Well, the beginning of the month has started as an exciting and stressful time in the Kirkley household. On the 1st, we took Brody to his neurology appt and she told us that his latest EEG was normal and because it has been 2 years since his last seizure, we can start weaning him off his medicine. If there are no seizures by the end of December then he will have outgrown his epilepsy. I am stressed because I do not want to watch him have another seizure ever. I would not wish that on anyone. I am also excited and who wouldn’t be; to say that someone they love has outgrown epilepsy is something people wish and pray for once they are on this side of things. Epilepsy is hard on everyone that is close to it. As a mom, knowing there is nothing you can do while your child is having a seizure is one of the worst feelings ever. As the patient, all the appts, needle pricks, EEG’s, and medicine can be scary especially if the patient is young. As for my child, he would not understand what had happened once he woke up after the seizure and I am sure that was scary for him. I remember the day Brody was diagnosed that I asked why us; why him? I silently cried until Brody went to sleep and then I cried myself to sleep laying beside him in the hospital room. I remember waking up multiple times that night just to check on him. I remember the many times after when he started running a fever, which is how his epilepsy started, and making him sleep in the bed with me and kicking my husband out on the couch or into Brody’s bed. I remember the week we came home from the hospital and making Brody sleep in the bed with us just so I could feel if he was going to have a seizure. I remember being the mom at the park and never letting him out of my sight. I know that we have until December to know anything, I can see that we are slowly seeing a light at the end of the tunnel. I truly believe that with God anything is possible. I also know that there needs to be a greater awareness for epilepsy as so many Americans suffer from it. We are almost on the second phase of the weaning, we were at 4 pills a day and are now at 3, soon to be 2. Here is a picture of us leaving the hospital hopefully for the last time for this reason.
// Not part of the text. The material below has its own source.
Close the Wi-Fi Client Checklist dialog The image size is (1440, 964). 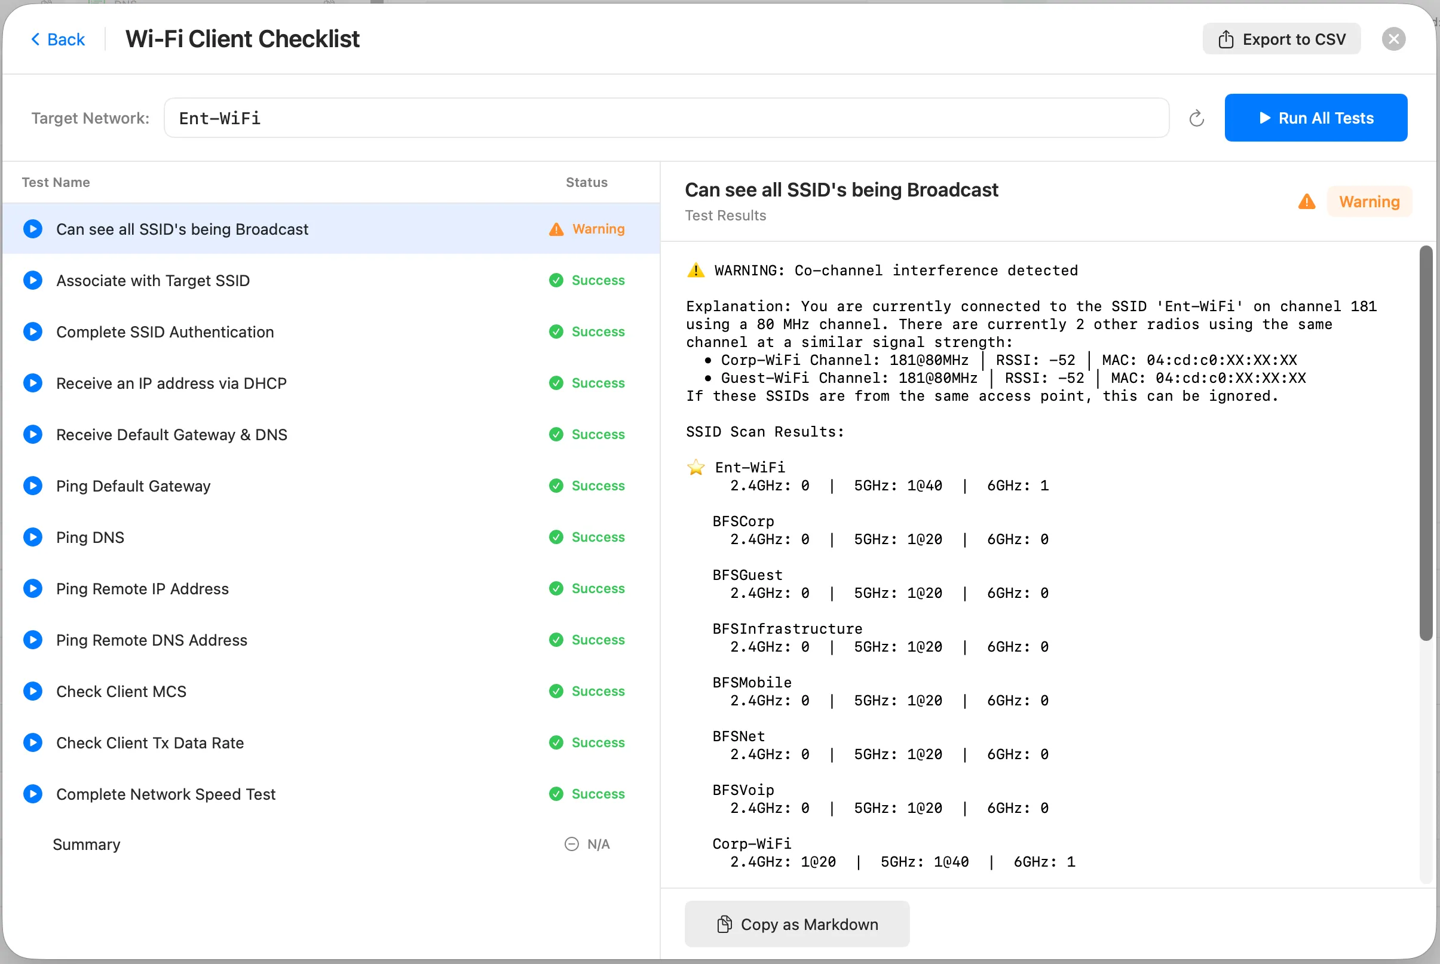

Well, on Wednesday the 11th Brody had a set back in his therapy. We were headed onto post where Daniel works and had just made it through the gate when Brody started having a seizure. It was unlike any we’ve seen before. I didn’t even realize it was a seizure at first. He had been asleep and all of a sudden he started blowing bubbles out of his mouth and then he started shaking but not violently shaking. I climbed into the back with him to help hold him stable while Daniel rushed us to the clinic. On this certain post though they only deal with soldiers so when we came running in we got the royal treatment with all the staff coming to our aide along with the MPs and fire fighters. This seizure lasted about 4 minutes(the longest one to date). The ambulance was called and we were taken to the ER where they kept us for a few hours to monitor him and do blood work(all which came back normal). We were released after about 3 hours. I know the doctor said that even on the medicine he could have seizures but I guess I was hoping praying that he wouldn’t have to go through them anymore. It’s so hard watching your child have one and not being able to do anything about it. Friday we had to follow up with his regular doctor on post who upped his medication dosage and wants us to follow up with some lab work on Friday before his morning dose. Continue to keep our little guy in your prayers.
As most of our family knows Brody was diagnosed with general epilepsy on Friday. It’s going to be a long hard journey as we all adapt and try to understand. Our blog will contain more updates on Brody as we begin this new scary journey together. I want to bring awareness to Epilepsy as so many people are diagnosed with this disorder everyday.